### EXCERPT PROVIDED ###

Hormone therapy and gender-affirming surgery are crucial parts of transition for many trans adults. Alleviating gender dysphoria and aligning gender expression with identity through these treatments can lower stress, reduce symptoms of depression and anxiety, and significantly lessen suicidal ideation. Similar benefits have been found for trans youth who undergo hormone therapy or take puberty blockers. 

In some parts of the country, accessing such care already ranges from the difficult to the impossible. For trans people in rural areas, those who can’t afford insurance battles, or those faced with discriminatory doctor’s offices, a lack of resources and support already keeps them from getting the care they need — no further bills or effort required. 

Some trans people already live in rural areas where the nearest clinic is a two or three hour drive, Parker said. More restrictions would just make accessing that care harder and endanger trans people who run out of safe options. 

“Taking away health care from trans people won’t stop them from being trans,” she said. “What it will do is cause folks to go back to black market hormones, and that’s extremely dangerous.” 

For Topping, one of the biggest consequences of anti-trans bills is the potential chilling effect on trans people trying to access care, the doctors they’re seeking that care from, and on trans people coming out. And although gender-affirming care is accepted among major medical associations, current campaigns driven by far-right influencers against hospitals providing the care could make that chilling effect worse, she said. 

The growing rhetoric fueling attacks on those hospitals, coupled with pressure on teachers governed by laws restricting school discussion on gender and sexuality, makes one California-based teacher nervous about coming out to her peers as a transfeminine person. 

The 36-year-old special education teacher, who asked to be anonymous due to not being out to most people in her life, knows that she probably lives in one of the best states to start her gender transition. She doesn’t feel threatened about her ability to access care. But even within her “liberal bubble” in the Bay Area, she’s heard parents at her school recycle the same anti-trans rhetoric she’s heard elsewhere — that trans people are “groomers.” 

“I can see in my mind someone just turning around, someone who’s known me and worked for me for a while, just calling me a ‘groomer’ right there on the spot,” she said. “To have such hostile rhetoric around something that’s changed my life in nothing but positive ways, it’s pretty terrifying.”

### MATERIAL PROVIDED ###

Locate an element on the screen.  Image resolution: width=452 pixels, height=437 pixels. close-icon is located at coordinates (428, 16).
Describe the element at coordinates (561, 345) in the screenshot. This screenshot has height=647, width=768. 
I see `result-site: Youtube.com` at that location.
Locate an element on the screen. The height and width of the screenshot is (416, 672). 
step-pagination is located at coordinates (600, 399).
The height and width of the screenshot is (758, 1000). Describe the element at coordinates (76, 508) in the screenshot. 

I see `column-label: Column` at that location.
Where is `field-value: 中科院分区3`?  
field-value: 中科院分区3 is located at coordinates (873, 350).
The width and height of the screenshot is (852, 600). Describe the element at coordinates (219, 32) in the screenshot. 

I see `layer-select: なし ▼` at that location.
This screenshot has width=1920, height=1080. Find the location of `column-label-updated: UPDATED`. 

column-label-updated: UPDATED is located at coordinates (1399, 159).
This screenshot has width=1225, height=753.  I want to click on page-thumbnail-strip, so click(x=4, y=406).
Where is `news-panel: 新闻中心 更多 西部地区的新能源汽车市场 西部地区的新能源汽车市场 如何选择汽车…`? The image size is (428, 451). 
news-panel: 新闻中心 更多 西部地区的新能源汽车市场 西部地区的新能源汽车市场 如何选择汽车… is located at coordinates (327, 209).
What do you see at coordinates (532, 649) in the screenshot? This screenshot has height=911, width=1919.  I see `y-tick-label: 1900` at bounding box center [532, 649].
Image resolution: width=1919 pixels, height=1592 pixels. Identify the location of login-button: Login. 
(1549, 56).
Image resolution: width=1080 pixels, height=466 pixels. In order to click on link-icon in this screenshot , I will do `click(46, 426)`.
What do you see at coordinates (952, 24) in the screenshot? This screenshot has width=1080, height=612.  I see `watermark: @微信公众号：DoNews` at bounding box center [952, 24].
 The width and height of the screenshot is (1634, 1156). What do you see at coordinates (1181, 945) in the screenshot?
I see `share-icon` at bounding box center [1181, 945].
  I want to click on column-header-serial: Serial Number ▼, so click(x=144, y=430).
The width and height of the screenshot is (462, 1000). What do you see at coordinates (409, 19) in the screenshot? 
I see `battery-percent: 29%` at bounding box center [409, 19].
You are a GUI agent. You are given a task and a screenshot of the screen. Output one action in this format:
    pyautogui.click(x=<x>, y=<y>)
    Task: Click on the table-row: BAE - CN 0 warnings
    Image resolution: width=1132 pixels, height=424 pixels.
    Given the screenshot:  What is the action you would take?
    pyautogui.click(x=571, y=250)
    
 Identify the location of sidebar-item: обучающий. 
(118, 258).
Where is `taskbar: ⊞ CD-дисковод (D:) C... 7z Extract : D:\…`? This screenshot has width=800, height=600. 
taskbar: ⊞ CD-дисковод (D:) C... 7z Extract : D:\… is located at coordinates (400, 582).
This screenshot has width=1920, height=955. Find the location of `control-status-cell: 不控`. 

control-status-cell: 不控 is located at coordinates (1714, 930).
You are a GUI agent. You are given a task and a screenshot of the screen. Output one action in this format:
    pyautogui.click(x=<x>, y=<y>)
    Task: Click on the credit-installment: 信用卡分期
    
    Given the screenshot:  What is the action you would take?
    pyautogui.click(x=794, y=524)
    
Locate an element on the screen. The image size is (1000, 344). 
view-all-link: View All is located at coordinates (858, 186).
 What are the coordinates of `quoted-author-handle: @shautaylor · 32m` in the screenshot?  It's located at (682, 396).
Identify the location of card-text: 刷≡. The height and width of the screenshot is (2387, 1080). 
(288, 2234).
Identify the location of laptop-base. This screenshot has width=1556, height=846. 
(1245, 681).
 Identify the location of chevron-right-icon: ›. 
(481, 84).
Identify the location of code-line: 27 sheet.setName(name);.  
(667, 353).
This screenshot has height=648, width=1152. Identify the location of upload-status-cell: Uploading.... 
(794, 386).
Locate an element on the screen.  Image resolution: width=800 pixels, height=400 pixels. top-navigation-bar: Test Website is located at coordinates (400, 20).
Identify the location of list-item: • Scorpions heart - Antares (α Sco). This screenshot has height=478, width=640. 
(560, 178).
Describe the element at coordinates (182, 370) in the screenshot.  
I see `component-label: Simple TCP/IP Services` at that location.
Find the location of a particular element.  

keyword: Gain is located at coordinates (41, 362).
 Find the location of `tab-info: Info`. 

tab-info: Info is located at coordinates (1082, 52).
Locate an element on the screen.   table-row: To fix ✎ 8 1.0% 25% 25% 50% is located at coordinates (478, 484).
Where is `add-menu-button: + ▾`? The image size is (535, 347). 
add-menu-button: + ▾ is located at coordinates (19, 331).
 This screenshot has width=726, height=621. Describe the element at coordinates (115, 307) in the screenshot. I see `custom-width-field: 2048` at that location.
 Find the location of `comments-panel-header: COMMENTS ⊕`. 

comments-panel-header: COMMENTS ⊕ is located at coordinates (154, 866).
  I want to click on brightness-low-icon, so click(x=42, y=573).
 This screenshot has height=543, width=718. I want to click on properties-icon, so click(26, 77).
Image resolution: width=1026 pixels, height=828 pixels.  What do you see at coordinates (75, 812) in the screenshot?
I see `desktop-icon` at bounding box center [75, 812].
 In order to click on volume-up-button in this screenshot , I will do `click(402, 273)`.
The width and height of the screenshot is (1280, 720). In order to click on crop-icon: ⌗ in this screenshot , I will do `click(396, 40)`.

###

USING THE INFORMATION:
#1 List the groups of trans people that the passage on gender-affirming care says are already kept from getting care by a lack of resources and support.
#2 Summarize the passage on gender-affirming care in two sentences.
#3 Write the next part of the passage on gender-affirming care, starting after its last sentence.
The lines above are separate material and have no connection to the passage on gender-affirming care.

RESPONSES FOR EACH TASK:
#1
- Trans people in rural areas
- Those who can't afford insurance battles
- Those faced with discriminatory doctor's offices

#2 Hormone therapy and gender-affirming surgery can ease gender dysphoria and improve mental health for trans adults and youth, but in some parts of the country such care is already difficult or impossible to reach, and more restrictions could push people toward dangerous black market hormones. Anti-trans bills and rhetoric may also have a chilling effect, as with a California special education teacher who is nervous about coming out to her peers for fear of being called a "groomer."

#3
Logan Casey, senior policy researcher and adviser for the Movement Advancement Project, pointed out that when states aren’t able to pass anti-trans bills, state actors find other paths to accomplish that goal. In Texas, that took the form of the state’s attorney general and governor calling for investigations into the parents of trans children for alleged abuse. In Florida, pursuing Medicaid regulations and petitioning the board of medicine are other routes taken that require no legislation, he said. 

“It’s about trans people more broadly, and even in states where they have focused on youth, that’s been basically like a foot in the door to attack and restrict health care for all trans people of all ages,” he said.

Within the last year, a lot of patients have told Quinn Jackson, a trans primary care doctor who practices in Kansas City, Kansas, that they are worried about losing their access to gender-affirming care. He sees patients from both Kansas and Missouri. 

“There is a pervasive, and I believe legitimate, fear in the trans community that that attack on our rights and our ability to access care isn’t going to stop with minors. That, with time, they will probably seek to reduce access to care at higher ages and eventually for everyone,” Jackson said. 

When patients share that fear with him, Jackson tries to be reassuring. He says that he and the clinic will remain unless they are forced to shutter — and that he can help facilitate referrals to other clinics if patients feel like moving is the best option.